PASSAGE TO READ -
********
# Virgin Trip on New Hobie Outback



## ccc6588 (Jun 20, 2003)

I finally decided on a Hobie Outback Hank Parker Fishermen's Special. I was offered a real nice deal on a used Tarpon, but I really wanted a Hobie. I asked Appomatox River Outfitters in Midlothian when their 2007 model would be available and they offered me a nice deal on a 2006 Fishermen't package so I took it ($1400 plus $75 tax).

I took it out Monday and Tuesday on the Va. National Wildlife Refuge on the Eastern Shore. 

I had to wait about 2 hours to launch the kayak because the water was so low. It was suppose to be close to high tide when I got there, but I have never seen the water there so low before. I cast netted minnows and mullet while waiting. There were some tiny shrimp in there as well which I was very surprised with. One was large enough to get trapped on the 3/8th inch mesh.

First day I got skunked (few undersided flounders). 2nd day I went out early in the morning (first one there) on a hot speckled trout/stripper hole near the Fisherman's Island bridge.

The boaters were catching them left and right on what looked like jigs with plain bucktail and sassy shad. I couldn't tell if they were small stripers or large specks, but all were going in the cooler. For some reason I couldn't get a bite on my speck jig (double jigs). I even broke a brand new All Star rods trying to untangle from a snag. After a while, the action slowed for the boaters and I headed back to the inlet. 

Got skunked there as well as well and lost my anchor against the strong current. I got tired of trying to untangle it so I cut it. I wasn't going to wait for the tide to turn. Finally, I decided to head home and went against current and wind. For some reason I decided to let one of my rod just troll on a speck jig that I turned into one jig with a curly tail. Next thing I know, I see the rod bend. It was an undersized striper. I thought it was a fluke and still headed home with the jig in the water. Then again the rod bends over. This time a larger striper, but still undersized. Then I decided to just cast and caught 3 more with one being a keeper. This was all within a 30 minute stretch. 

Wow, what great action after 2 frustrating days. It was probably 1 to 2 hours before the high tide and the current slowed down just slightly. 

The Hobie was great. I was surprised that there is a lot of water near the peddle. I was going against current and wind with no problems peddling. I was able to go placed that I wouldn't venture previously.

One thing I need to do is undersize everything. I'm going to change to shorter rods and have fanny packs for all artificial lures, etc. Hands free fishing is a little bit of a misnomer with wind and current. When I casted, I also had to move the rudder so I won't shift out of position. This meant that I wasn't reeling. 

However, you can troll with the Hobie. The order from Kayakfishingstuff.com on an outrigger arrived today and I just got all the other stuff I needed for an outrigger at Lowe's. Also got the All Star rod replacement. The manager at Dicks gave me a new one for purchasing a warranty deal for $4.99 which was cool. That was better than to send in rod to All Star probably less than the shipping cost. Hope to finish the outrigger this week and head out to Lynnhaven Inlet this weekend for strippers. With the outrigger, I would feel more comfortable standing up and moving about on the kayak as well as to cast while standing.
********
MATERIAL SUPPLIED -
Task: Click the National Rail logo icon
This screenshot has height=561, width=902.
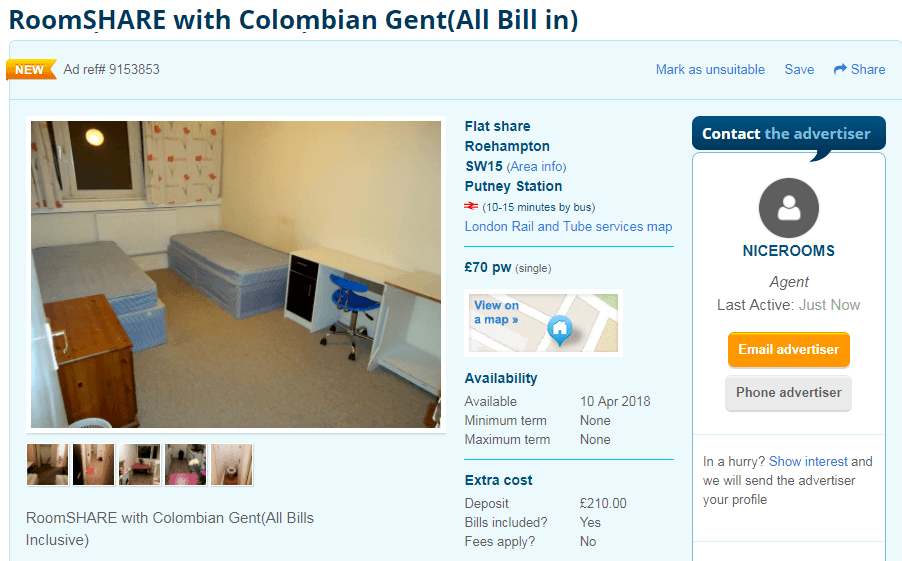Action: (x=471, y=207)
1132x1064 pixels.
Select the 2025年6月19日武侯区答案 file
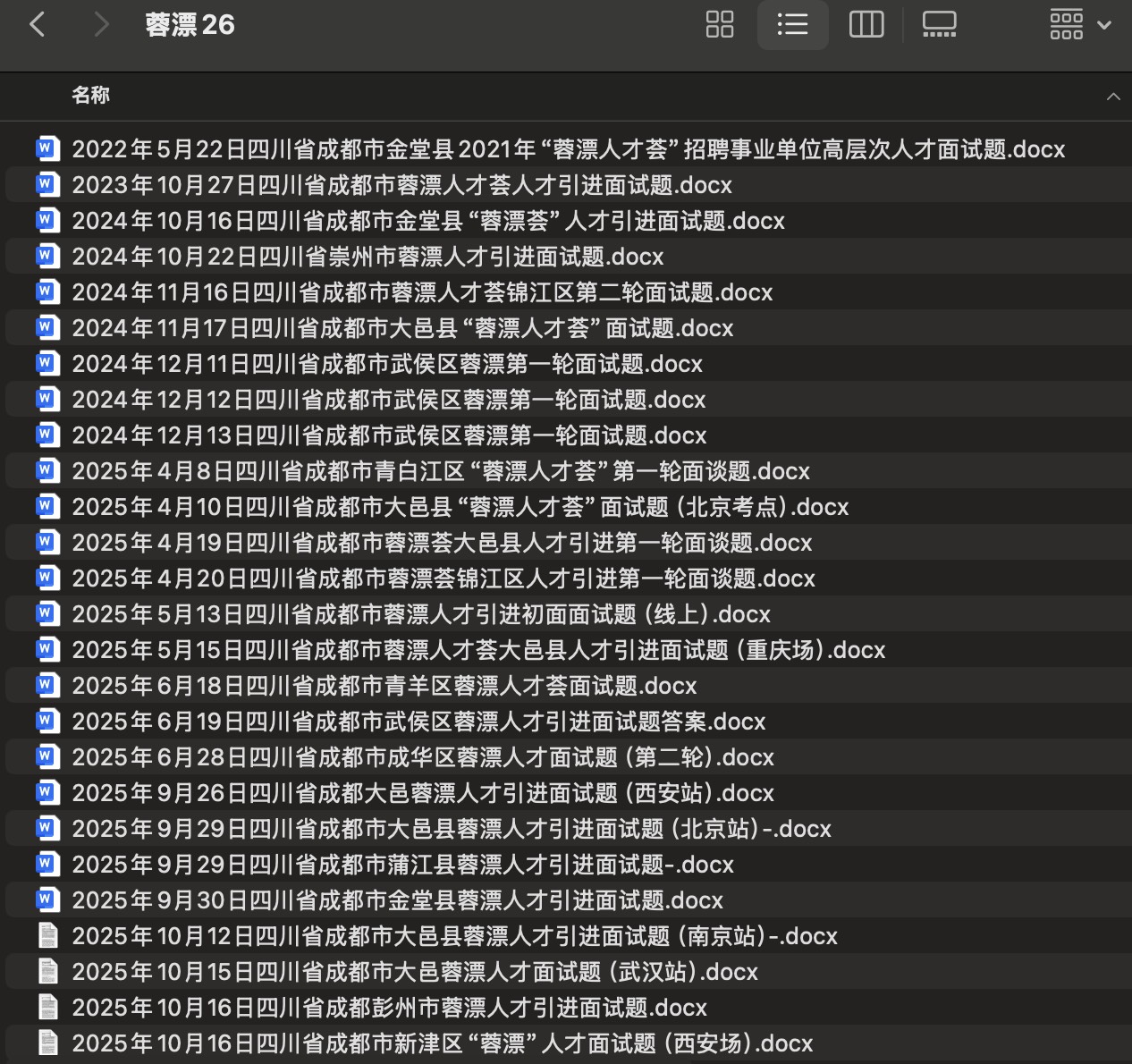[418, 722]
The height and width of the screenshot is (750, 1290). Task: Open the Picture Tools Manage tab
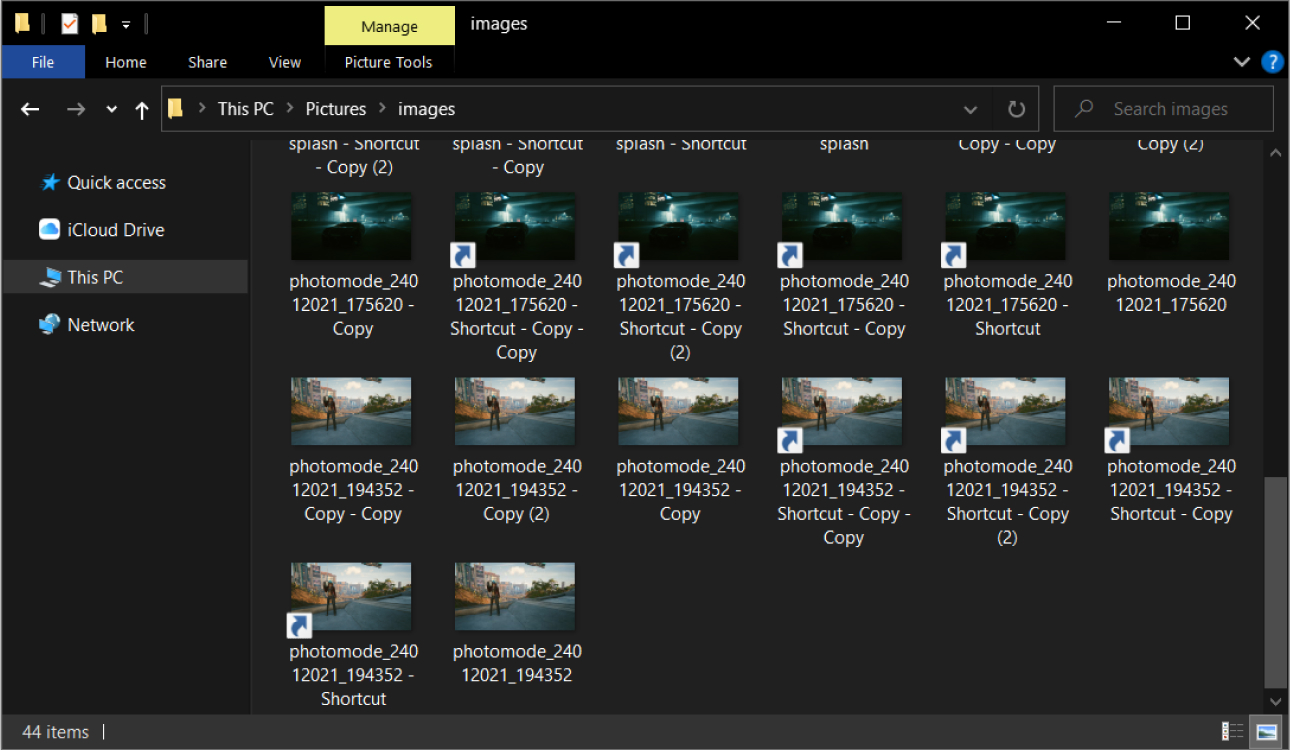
********
SET OF TASKS -
• A. According to the kayak fishing trip report, where did the writer take the new kayak out on Monday and Tuesday?
• B. Continue the kayak fishing trip report from its final sentence.

OUTPUTS IN ORDER -
• A. On the Va. National Wildlife Refuge on the Eastern Shore.

• B.
Hobie is great. It's not perfect, but the ability to go against wind and current was very impressive.


----------



## Fireball (Aug 15, 2005)

Glad you are enjoying the Hobie Outback Mirage...I love mine...Have used it several times fishing in Rudee Inlet in Va. Beach....I got the outrigger system from Hobie and with these "training wheels" you will NEVER tip over !!....and yes there will always be water around your feet around the peddle drive...learn to live with it...it's about the only negative that I've encountered....Isn't the speed you get peddling just awesome ? Have fun
Howie


----------



## _____ (Jun 5, 2006)

2 flounders isnt' skunked! The skunk is off once you pull that first fish in, no matter the size. Nice to see you enjoyed the Hobie, I just wonder how much the outriggers will be in the way for fishing.


----------



## BrokenRod (Sep 6, 2004)

Nice report. Are there alot of "strippers" at Lynnhaven? Was it alot of water, enough to sink the boat? Could get one of those plastic hand siphon pumps to get the water out.


----------



## cygnus-x1 (Oct 12, 2005)

Please post a pic when you get the outriggers installed. A little voice keeps telling to " come to the dark side ..." I would need the outriggers for nothing else than a piece of mind


----------



## ccc6588 (Jun 20, 2003)

cygnus-x1 said:


> Please post a pic when you get the outriggers installed. A little voice keeps telling to " come to the dark side ..." I would need the outriggers for nothing else than a piece of mind


My outrigger is based on this guy's at the following link below. He has every piece of info. you need to make one and if you go to kayakfishingstuff.com and type in outrigger to get the kit for $99.99. Boater's World also sell the buoys and I also saw a plastic antenna mount that had a screw type plastic for about $10. I imagine that you could get the right PVC fittings and make for less than $50 total.

http://kfs.infopop.cc/groupee/forums?a=tpc&s=418607442&f=220603834&m=732109715


----------



## Railroader (Apr 13, 2005)

Apalach is the Hobie GURU...anything he says will work, WILL, without question. Some of his mods are amazingly clever. Great explanations and detail in his project posts, too!

They don't call him Hobie Wan for nothin'!


----------



## ccc6588 (Jun 20, 2003)

BrokenRod said:


> Nice report. Are there alot of "strippers" at Lynnhaven? Was it alot of water, enough to sink the boat? Could get one of those plastic hand siphon pumps to get the water out.


Rock Fish (Stripers). No the water is not enough to sink a boat. The peddle area has openings which is inherent in the kayak that leaves about an inch of water in about a square foot surface at all times so you will be siphoning forever and the water level will always be the same (I weigh 175 lbs so a heavier person may experience more). Kayaks also have something called scupper holes, I believe that is suppose to drain excess water. I suspect shields could be made near the peddle so that your shoes would not get wet. Since your feet are in the peddle, you really don't get wet, but you are conscious of not resting your foot on the base of the kayak which sucks. The water also never gets to your seat. YOu could probably have bunch of minnows on the peddle area which I did towards the end of my trip, but there are areas large enough where they can escape. I let my minnow go that way. There is also netting below the seat and I did leave 7 or so minnows in the net while fishing and they were fine.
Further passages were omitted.